Pesticide-free clothoing clothing prevents 100% of mosquito bites
The researchers developed the materials using a computational model of their own design, which describes the biting behavior of Aedes aegypti, the mosquito that carries viruses that cause human diseases like Zika, Dengue fever, and yellow fever.
Ultimately, the researchers reported in the journal that they were able to prevent 100% of bites when a volunteer wore their clothing-a base layer undergarment and a combat shirt initially designed for the military-in a cage with 200 live, disease-free mosquitoes.
The researchers think their computational model could be used more widely to develop clothing to reduce transmission of diseases.
To develop the computational model to design textile materials that could prevent A. aegypti bites, researchers investigated the dimensions of the head, antenna, and mouth of A. aegypti, and the mechanics of how it bites. Then, they used the model to predict textile materials that would prevent bites, depending on their thickness and pore size.
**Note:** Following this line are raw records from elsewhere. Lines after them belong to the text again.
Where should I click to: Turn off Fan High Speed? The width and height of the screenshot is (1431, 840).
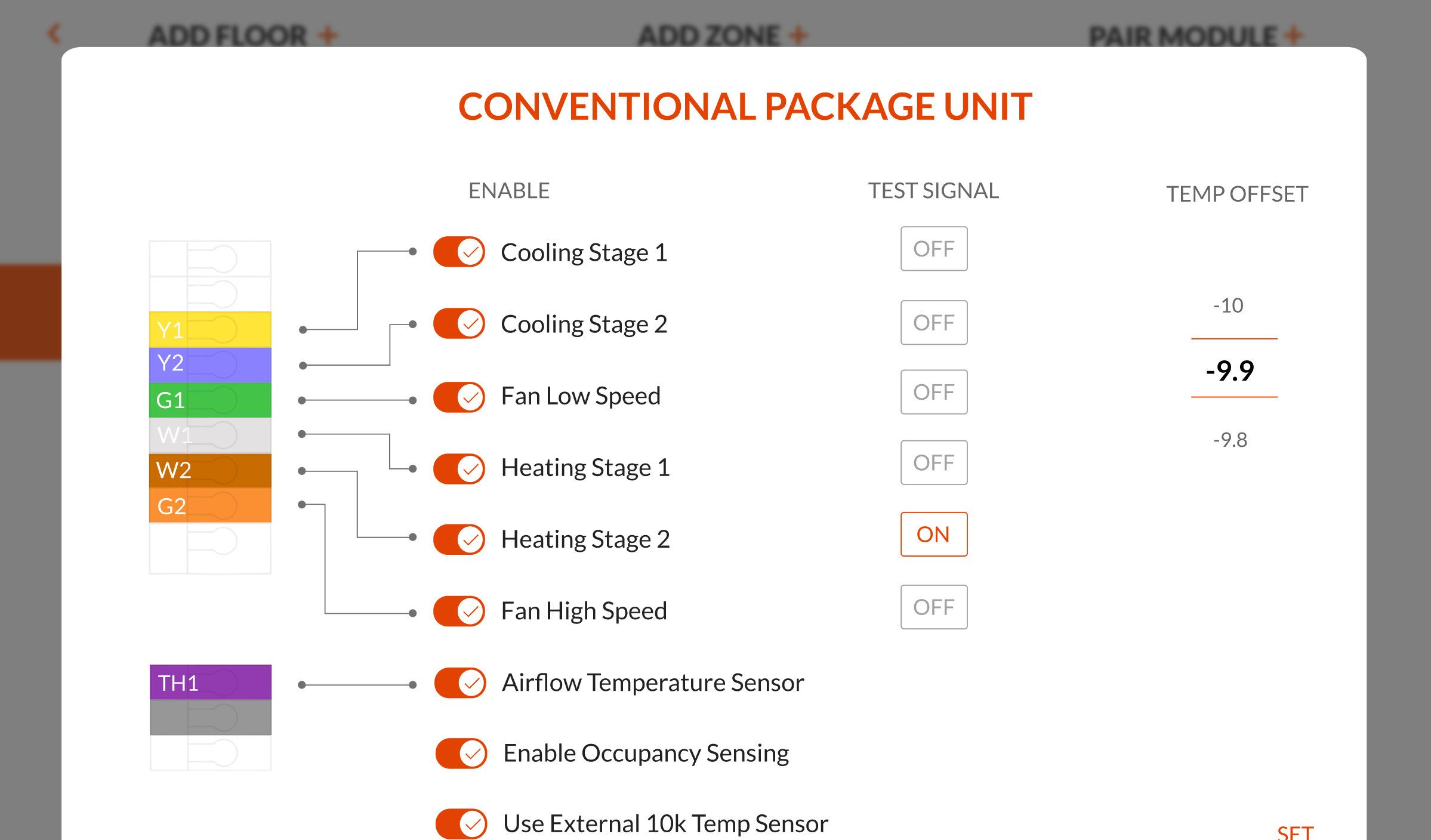[458, 611]
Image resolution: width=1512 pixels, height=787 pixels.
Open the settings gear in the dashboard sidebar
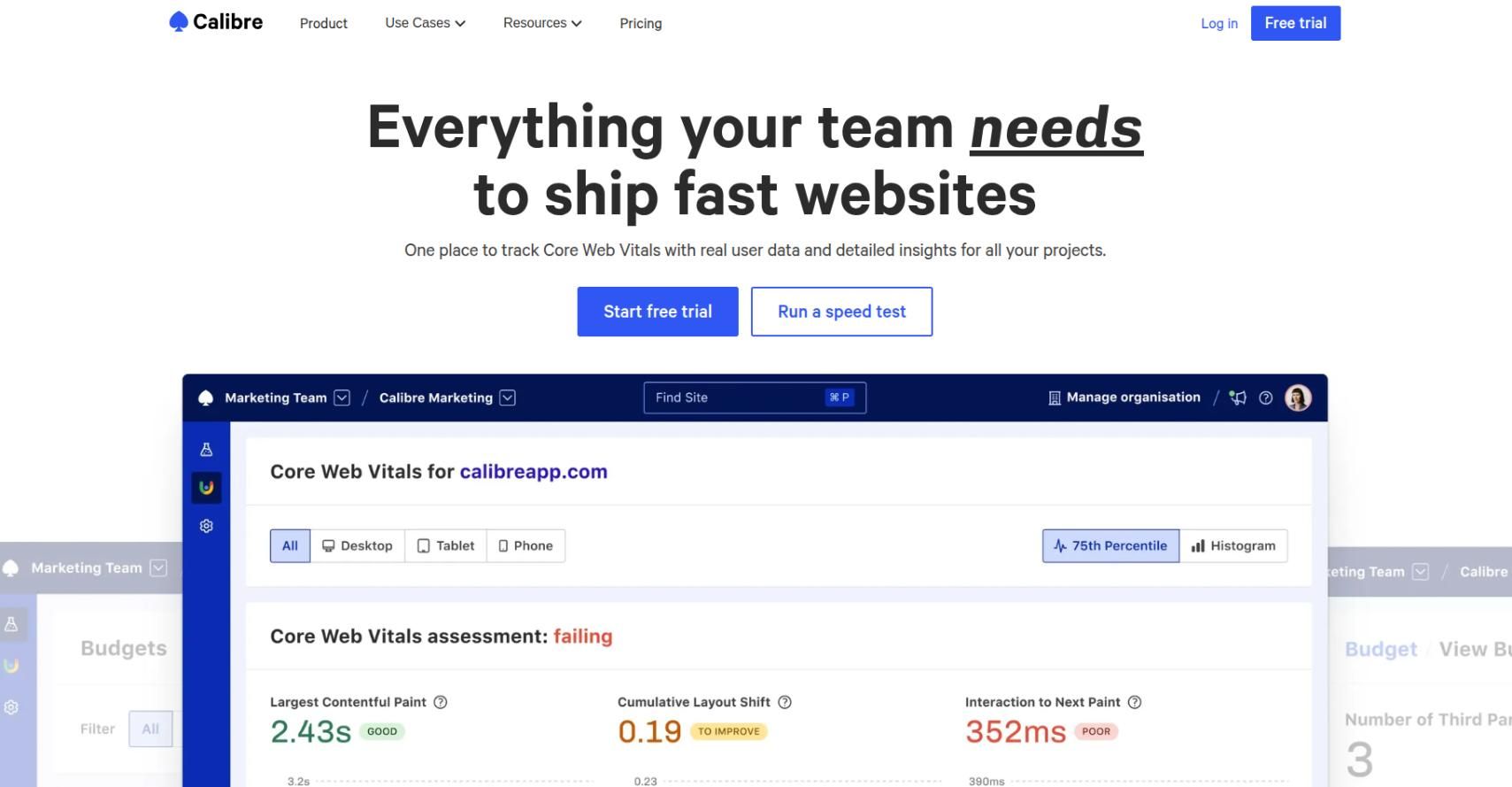click(206, 526)
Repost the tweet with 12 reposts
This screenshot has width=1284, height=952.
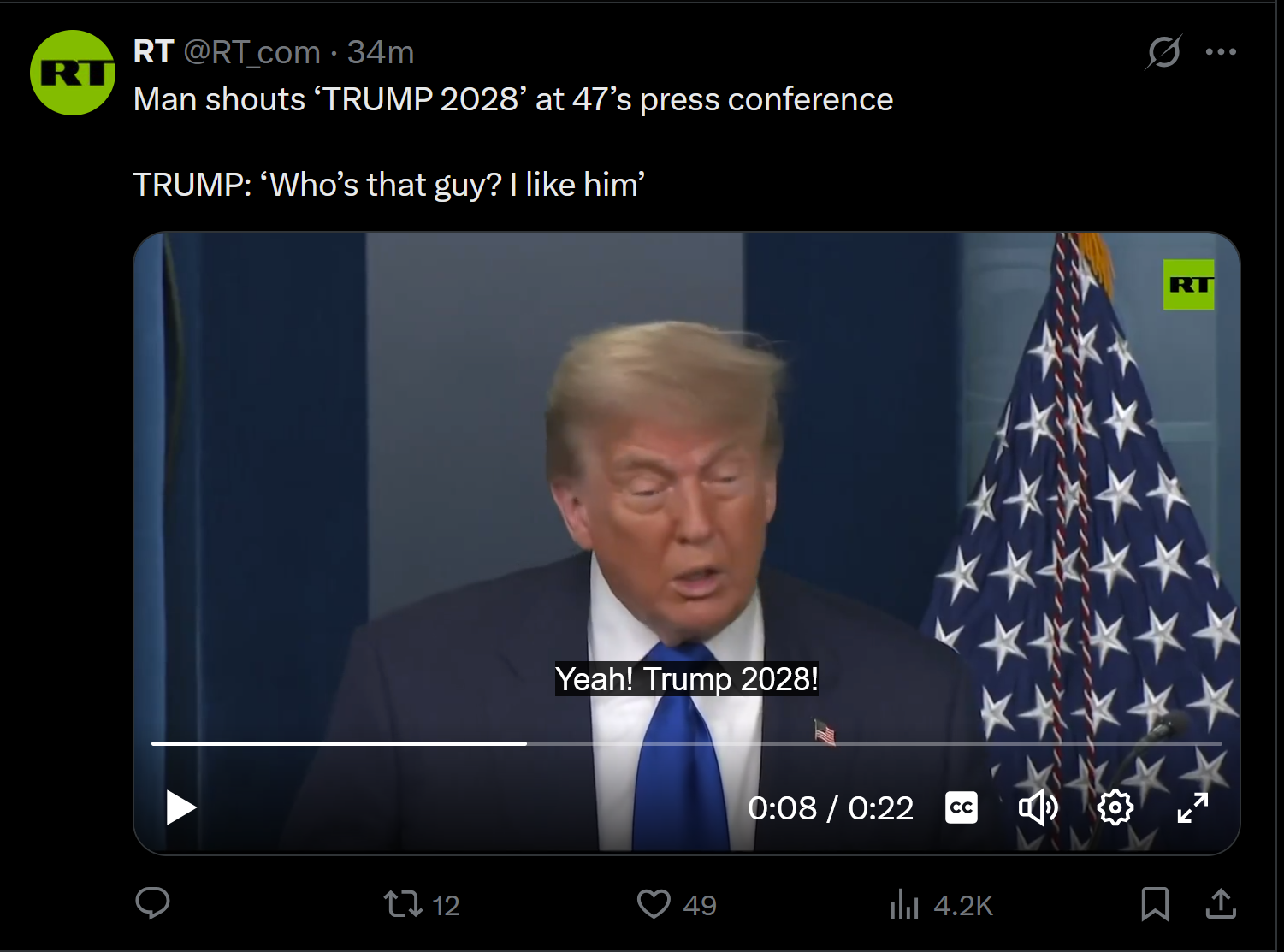point(421,904)
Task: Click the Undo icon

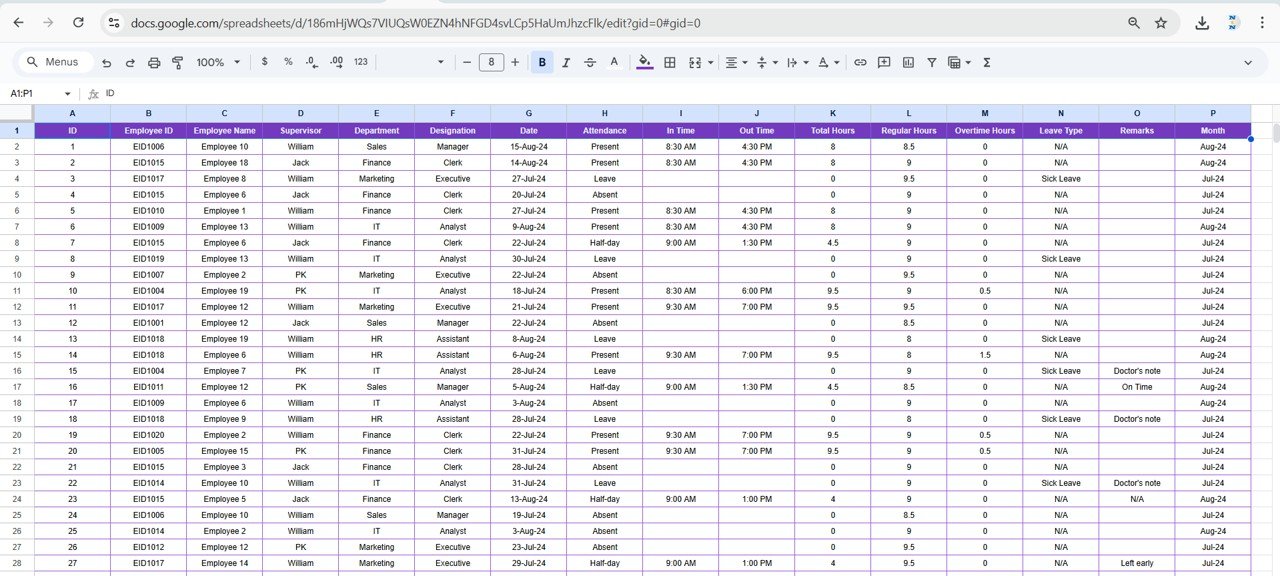Action: [x=106, y=62]

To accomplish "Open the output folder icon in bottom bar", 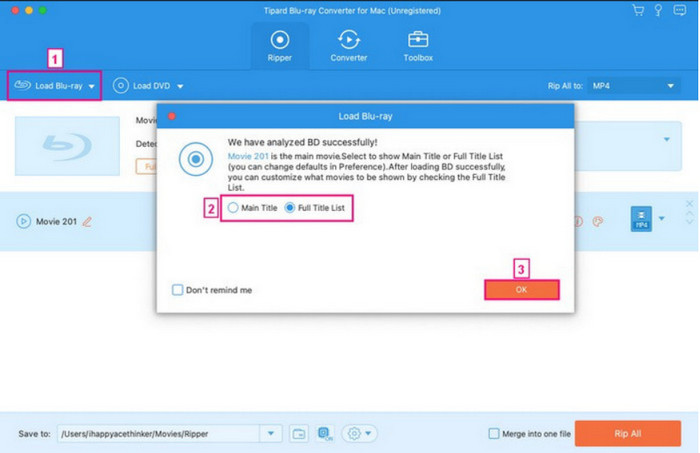I will (300, 433).
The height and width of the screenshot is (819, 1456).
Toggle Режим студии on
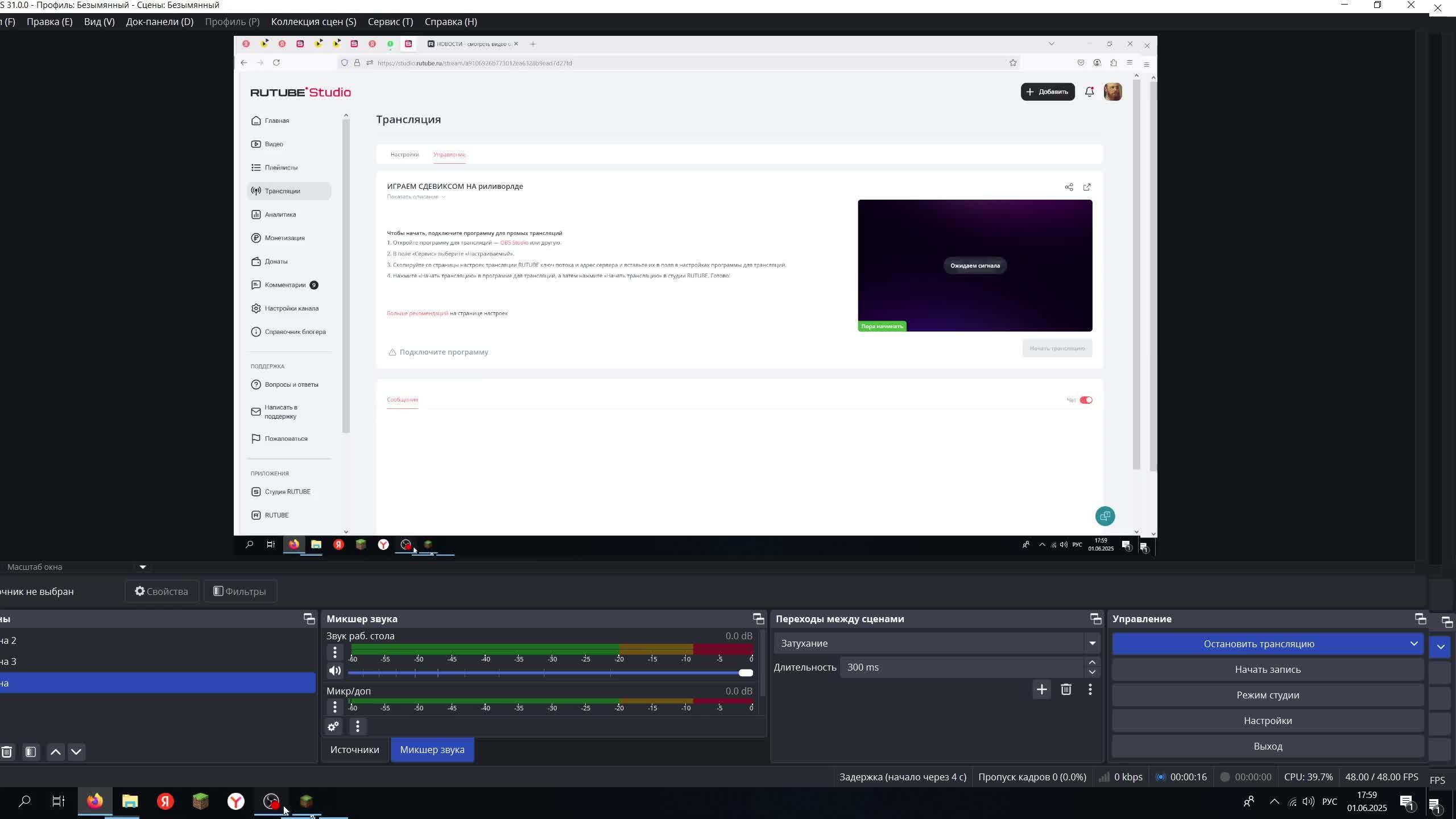1267,695
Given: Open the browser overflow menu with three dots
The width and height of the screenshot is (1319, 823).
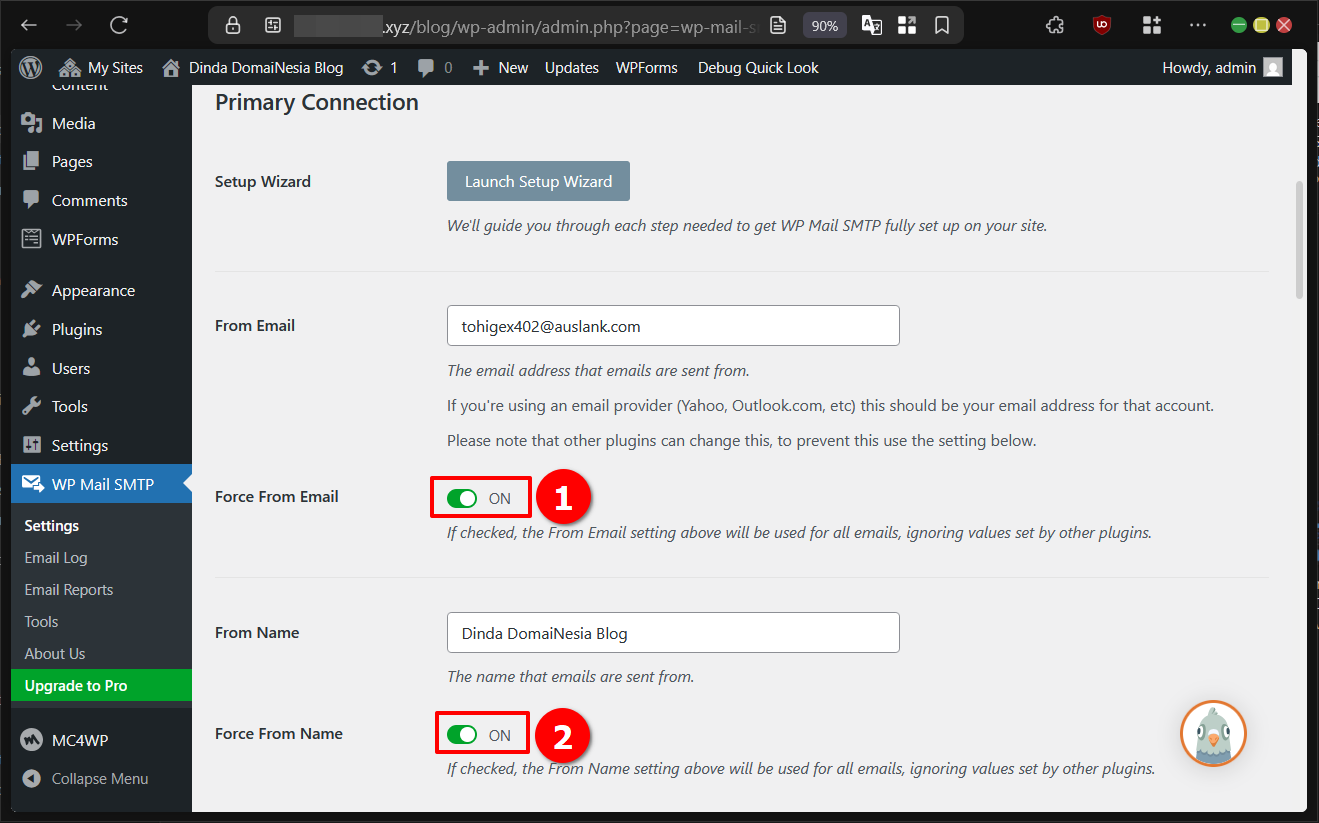Looking at the screenshot, I should pos(1197,25).
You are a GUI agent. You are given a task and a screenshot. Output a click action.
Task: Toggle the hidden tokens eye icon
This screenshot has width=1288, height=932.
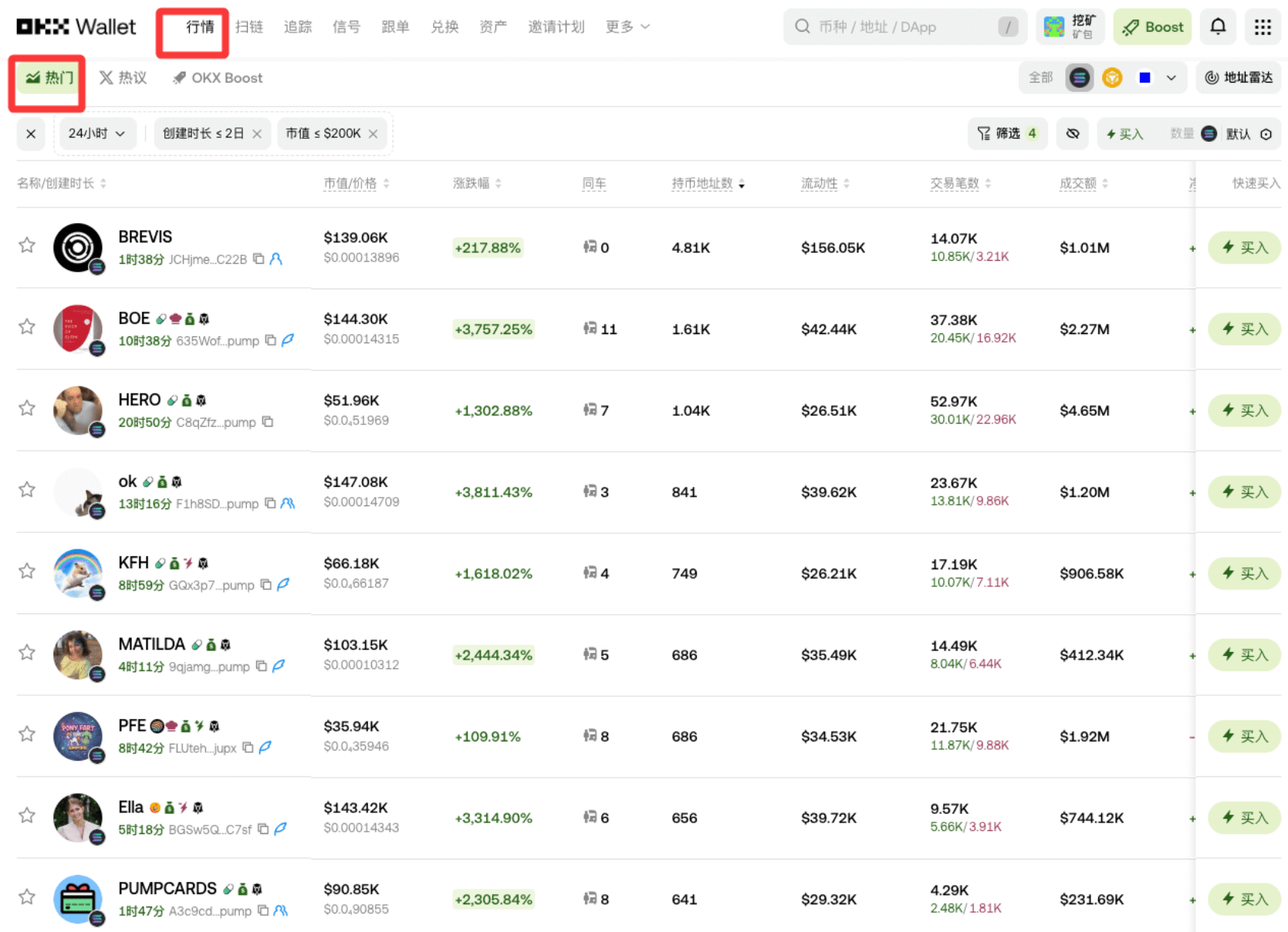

Researchers say they believe the materials could be effective against other mosquito species in addition to A. aegypti because of similarities in biology and biting behavior.
The researchers tested the number of bites volunteers received when they inserted an arm covered by a protective sleeve into a mosquito cage. The researchers also compared the fabrics’ ability to prevent bites and repel mosquitoes to fabrics treated with an insecticide.
From what they learned in early experiments, researchers developed the bite-resistant, form-fitting undergarment made with a thin material, as well as a long-sleeved shirt, which was initially envisioned as a combat shirt for the military.
When a volunteer wore the garments sitting for 10 minutes and standing for 10 minutes in a walk-in cage with 200 hungry mosquitos, the combat shirt was 100% effective at preventing bites.